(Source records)
■ ■ ■ ■

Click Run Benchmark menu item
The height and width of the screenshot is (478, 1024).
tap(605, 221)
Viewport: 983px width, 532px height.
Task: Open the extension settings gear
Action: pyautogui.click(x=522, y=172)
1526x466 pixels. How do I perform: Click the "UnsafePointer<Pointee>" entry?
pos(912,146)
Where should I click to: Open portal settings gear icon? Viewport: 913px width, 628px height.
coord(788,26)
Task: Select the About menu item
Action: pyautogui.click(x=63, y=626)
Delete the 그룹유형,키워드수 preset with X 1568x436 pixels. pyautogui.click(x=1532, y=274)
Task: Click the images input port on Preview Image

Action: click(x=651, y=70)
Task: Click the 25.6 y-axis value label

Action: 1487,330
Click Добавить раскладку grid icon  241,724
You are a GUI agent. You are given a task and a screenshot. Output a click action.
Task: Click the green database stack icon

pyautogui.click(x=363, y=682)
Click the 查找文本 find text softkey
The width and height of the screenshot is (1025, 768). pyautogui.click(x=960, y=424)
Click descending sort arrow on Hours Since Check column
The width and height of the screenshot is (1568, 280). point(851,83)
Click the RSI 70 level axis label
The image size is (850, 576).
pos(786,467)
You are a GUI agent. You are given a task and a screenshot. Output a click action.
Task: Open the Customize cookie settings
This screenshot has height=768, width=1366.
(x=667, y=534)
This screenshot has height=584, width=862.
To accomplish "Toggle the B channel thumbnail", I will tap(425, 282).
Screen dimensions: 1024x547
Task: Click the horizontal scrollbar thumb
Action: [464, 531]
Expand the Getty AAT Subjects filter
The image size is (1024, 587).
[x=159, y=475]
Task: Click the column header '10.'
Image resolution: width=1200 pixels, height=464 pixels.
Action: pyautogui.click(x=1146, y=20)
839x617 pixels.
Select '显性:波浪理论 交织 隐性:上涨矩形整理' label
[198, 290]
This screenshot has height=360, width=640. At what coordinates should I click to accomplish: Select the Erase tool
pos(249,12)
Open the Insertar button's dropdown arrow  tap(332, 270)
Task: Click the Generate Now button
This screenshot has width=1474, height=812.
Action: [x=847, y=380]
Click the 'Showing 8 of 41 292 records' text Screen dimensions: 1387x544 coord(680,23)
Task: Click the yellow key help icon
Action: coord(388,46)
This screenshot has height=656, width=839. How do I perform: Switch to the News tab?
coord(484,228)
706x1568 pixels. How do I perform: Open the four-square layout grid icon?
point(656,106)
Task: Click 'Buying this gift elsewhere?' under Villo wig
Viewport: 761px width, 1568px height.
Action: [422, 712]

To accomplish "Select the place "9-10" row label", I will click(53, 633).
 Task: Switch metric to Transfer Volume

■ ■ ■ ■

(Your assignment)
Could you filter the entries above for lines holding the string "button" and copy them?

(Task answer)
Open the Insertar button's dropdown arrow  tap(332, 270)
Task: Click the Generate Now button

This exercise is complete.